The idea of a last-ditch negotiation of the Brexit deal to secure a better offer from the EU is a delusion, the chancellor has told MPs, saying there was no alternative offer that could be reached.
The chancellor, Philip Hammond, opened the third day of the Brexit debate in parliament on Thursday, themed around the economy, as the mood appeared to harden among Tory MPs against Theresa May’s deal.
“I have observed this process at close quarters for two and a half years and I’m absolutely clear about one thing – this deal is the best deal to exit the EU that is available or that is going to be available. The idea that there’s an option of renegotiating at the 11th hour is simply a delusion,” Hammond said.
Hammond repeated the prime minister’s claim that the alternatives to the negotiated deal were no deal or no Brexit. Both of those options, he said, would leave the UK a fractured society and a divided nation.
Hammond implicitly criticised his colleagues who backed the other options, urging MPs to reject both the call to “plunge the country into the uncertainty and economic self-harm of no deal” and the push for a second referendum, which he claimed would “fuel a narrative of betrayal”.
He said the negotiated deal was a compromise which delivered on the referendum but maintained close economic, security and cultural links with the EU.
“Only that compromise can bring us back together after Brexit is delivered, and we should remember the lesson of history, that divided nations are not successful nations,” he said.
Hammond said the consequences of no deal were “too awful to contemplate,” warning that car manufacturers would face tariffs of 10% and agricultural tariffs would be even higher.
“I’ve heard that we have nothing to fear from no deal, nothing except a cliff-edge Brexit in just four months’ time,” he said, adding that it would also mean “the end of frictionless trade with our biggest export market, restrictions on our citizens travelling in Europe, nothing except being the only developed economy in the world trading with the EU on purely WTO terms”.
His speech came as both May and the Commons leader, Andrea Leadsom, insisted there was no prospect of Downing Street cancelling the Brexit vote next Tuesday, though the Guardian understands some MPs have been urging the prime minister to do so.
Speaking earlier on BBC Radio 4’s Today programme May signalled that she was determined to plough on with a vote and suggested that a “parliamentary lock” on the Irish backstop could persuade more MPs to back it.
She said: “I am talking to colleagues about how we can look at parliament having a role in going into that and coming out of that.”
She confirmed she was in discussions with MPs opposed to the deal about giving parliament a say in whether the UK entered backstop arrangements or extended the transition period. “If we get to that point there will be a choice between going into the backstop and extending the transition period,” May said.
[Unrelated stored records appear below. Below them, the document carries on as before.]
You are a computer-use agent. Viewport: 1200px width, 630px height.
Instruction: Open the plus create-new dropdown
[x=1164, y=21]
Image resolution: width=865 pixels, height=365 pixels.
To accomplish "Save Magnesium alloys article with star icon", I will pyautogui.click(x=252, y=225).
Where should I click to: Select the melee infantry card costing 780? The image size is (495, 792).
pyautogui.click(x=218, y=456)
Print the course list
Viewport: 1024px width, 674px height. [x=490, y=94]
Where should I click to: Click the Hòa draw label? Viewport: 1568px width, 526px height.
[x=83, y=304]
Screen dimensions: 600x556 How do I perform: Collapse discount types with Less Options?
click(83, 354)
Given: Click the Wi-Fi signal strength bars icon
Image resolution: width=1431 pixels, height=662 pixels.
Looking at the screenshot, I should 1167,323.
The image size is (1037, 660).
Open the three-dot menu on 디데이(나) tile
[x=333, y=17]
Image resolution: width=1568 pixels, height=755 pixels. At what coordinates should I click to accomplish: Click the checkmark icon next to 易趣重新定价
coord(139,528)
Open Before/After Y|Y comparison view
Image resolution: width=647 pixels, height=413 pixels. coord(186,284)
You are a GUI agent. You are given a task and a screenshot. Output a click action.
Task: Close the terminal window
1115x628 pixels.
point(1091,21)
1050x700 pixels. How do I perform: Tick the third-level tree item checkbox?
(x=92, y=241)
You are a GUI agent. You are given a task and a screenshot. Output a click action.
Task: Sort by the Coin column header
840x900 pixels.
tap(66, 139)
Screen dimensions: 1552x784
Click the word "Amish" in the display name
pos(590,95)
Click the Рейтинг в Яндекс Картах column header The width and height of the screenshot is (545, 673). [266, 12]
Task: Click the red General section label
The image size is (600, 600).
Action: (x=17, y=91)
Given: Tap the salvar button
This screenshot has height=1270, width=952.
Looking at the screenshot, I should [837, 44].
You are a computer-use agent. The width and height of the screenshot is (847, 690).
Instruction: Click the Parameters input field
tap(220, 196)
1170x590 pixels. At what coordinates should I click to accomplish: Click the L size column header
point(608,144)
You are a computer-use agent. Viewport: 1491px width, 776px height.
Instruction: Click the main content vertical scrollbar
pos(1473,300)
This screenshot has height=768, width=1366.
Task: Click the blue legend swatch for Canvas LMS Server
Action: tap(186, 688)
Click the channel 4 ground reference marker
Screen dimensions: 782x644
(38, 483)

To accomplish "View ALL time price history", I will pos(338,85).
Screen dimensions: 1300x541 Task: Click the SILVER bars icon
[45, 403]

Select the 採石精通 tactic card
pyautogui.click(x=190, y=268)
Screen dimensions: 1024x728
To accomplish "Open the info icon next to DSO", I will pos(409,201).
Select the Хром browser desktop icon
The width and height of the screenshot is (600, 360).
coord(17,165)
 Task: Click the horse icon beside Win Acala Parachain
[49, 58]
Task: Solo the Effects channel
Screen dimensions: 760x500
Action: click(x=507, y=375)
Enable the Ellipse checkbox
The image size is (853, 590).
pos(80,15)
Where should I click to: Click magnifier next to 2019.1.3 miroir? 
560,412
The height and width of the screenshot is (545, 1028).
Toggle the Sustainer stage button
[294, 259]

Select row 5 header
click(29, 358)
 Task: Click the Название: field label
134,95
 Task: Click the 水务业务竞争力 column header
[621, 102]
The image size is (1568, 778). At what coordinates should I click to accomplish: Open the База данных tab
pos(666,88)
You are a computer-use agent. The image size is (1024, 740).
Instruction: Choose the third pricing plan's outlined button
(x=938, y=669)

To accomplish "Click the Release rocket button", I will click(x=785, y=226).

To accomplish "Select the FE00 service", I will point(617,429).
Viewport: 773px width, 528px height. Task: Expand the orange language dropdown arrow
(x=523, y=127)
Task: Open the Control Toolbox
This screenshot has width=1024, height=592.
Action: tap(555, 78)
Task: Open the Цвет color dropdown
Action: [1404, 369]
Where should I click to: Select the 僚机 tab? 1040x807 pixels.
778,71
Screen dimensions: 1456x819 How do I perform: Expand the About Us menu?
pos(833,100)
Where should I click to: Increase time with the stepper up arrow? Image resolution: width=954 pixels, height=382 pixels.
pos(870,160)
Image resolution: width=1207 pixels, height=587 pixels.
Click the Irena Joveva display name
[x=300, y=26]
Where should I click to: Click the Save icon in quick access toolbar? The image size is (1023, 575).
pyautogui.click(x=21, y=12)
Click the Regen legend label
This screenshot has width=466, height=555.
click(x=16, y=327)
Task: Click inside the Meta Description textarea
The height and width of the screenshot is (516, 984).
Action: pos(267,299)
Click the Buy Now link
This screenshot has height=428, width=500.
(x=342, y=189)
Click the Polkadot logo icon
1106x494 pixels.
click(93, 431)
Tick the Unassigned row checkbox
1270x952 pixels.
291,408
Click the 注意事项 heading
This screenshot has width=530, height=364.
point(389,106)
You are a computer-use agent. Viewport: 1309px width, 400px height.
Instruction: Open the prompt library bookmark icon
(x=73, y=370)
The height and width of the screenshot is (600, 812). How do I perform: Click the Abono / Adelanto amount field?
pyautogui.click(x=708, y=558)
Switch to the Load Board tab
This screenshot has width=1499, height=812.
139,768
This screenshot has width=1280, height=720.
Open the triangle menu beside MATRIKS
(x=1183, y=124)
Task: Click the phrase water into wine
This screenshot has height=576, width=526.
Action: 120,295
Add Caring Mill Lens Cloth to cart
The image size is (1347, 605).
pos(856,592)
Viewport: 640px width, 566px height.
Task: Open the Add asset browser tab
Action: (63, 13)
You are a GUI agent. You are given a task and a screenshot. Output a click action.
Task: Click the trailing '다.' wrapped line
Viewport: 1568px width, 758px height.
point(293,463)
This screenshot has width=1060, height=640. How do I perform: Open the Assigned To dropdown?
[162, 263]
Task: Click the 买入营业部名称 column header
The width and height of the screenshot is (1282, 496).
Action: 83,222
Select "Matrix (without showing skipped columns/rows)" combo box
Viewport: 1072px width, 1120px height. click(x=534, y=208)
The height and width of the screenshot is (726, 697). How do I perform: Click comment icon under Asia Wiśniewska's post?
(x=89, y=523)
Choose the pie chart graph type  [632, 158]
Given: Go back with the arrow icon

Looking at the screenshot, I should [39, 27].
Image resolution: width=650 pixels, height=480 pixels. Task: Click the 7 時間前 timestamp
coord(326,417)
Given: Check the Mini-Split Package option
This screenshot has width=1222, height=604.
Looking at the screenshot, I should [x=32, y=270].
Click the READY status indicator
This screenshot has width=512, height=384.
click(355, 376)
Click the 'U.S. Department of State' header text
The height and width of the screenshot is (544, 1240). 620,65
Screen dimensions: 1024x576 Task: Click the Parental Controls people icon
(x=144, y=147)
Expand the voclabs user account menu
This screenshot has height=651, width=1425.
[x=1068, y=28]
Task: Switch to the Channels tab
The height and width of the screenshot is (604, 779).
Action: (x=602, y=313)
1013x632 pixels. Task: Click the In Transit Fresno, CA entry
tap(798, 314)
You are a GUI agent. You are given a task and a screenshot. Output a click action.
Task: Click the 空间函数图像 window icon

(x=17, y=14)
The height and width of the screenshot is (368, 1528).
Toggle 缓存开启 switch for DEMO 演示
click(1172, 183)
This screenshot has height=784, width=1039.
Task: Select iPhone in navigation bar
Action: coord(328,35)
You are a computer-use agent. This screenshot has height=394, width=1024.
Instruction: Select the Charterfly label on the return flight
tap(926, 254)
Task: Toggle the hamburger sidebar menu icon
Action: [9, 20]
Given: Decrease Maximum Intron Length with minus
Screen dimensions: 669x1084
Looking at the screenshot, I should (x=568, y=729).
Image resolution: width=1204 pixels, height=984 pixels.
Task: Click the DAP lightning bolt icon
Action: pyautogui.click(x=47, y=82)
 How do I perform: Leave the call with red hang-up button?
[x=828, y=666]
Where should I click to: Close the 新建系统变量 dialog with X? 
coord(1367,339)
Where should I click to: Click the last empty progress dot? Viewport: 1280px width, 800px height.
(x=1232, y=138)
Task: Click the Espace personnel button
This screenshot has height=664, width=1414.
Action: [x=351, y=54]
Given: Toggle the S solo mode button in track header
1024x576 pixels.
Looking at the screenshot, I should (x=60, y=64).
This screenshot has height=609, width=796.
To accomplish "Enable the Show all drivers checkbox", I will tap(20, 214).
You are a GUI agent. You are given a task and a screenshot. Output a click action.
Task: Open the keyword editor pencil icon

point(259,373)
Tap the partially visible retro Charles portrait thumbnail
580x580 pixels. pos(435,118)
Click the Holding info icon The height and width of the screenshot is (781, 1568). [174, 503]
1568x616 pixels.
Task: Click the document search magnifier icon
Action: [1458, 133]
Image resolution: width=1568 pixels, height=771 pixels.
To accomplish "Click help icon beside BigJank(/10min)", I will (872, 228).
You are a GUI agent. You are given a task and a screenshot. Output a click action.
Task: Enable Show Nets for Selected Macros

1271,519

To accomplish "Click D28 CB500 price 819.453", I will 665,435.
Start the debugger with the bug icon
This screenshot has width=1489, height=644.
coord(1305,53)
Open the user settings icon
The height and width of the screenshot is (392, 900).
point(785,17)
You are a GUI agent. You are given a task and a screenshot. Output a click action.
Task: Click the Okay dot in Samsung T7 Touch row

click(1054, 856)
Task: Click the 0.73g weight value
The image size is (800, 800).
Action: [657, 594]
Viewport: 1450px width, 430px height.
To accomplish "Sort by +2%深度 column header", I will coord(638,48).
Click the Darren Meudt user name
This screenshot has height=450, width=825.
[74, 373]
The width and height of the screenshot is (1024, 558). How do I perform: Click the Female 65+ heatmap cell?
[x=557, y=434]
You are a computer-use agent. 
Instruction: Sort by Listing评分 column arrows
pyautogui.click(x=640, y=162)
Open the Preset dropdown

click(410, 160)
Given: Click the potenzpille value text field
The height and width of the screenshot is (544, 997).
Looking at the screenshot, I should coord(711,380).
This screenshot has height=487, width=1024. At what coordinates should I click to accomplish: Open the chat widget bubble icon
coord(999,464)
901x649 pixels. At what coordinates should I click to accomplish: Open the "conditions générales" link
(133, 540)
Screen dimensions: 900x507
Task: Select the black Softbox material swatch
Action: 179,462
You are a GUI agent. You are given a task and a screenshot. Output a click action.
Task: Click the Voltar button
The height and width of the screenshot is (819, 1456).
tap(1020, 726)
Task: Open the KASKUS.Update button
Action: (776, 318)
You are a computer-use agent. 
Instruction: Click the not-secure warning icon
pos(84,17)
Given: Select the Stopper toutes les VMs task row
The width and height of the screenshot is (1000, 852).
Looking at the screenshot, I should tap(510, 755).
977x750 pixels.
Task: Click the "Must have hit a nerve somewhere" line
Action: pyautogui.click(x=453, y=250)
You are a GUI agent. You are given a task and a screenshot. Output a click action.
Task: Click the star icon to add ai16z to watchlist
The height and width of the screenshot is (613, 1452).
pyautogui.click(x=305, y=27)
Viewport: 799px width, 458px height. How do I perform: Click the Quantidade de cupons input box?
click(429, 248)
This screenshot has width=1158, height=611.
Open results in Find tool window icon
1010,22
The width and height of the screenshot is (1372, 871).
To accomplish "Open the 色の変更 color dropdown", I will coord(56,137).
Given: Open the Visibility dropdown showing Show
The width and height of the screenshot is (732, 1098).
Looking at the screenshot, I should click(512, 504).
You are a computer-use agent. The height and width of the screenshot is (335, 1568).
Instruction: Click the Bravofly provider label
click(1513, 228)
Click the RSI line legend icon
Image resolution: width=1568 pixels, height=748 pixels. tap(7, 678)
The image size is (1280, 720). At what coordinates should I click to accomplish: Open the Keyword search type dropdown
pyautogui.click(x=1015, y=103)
May earlier sought to push on to would-be rebels the responsibility for determining the future of the UK in the event of her deal’s defeat. “That question is not for me, that question is for those who want to oppose this deal. The options are there – there’s a deal, no deal, or no Brexit.”
Speaking in response to Hammond in the chamber, the shadow chancellor, John McDonnell, said Labour would not countenance a no-deal Brexit.
“Let me also say the government threatening MPs with the prospect of a no-deal Brexit to engender support for its own deal serves only to reveal a desperation in government and it’s proving to be completely counterproductive,” he said.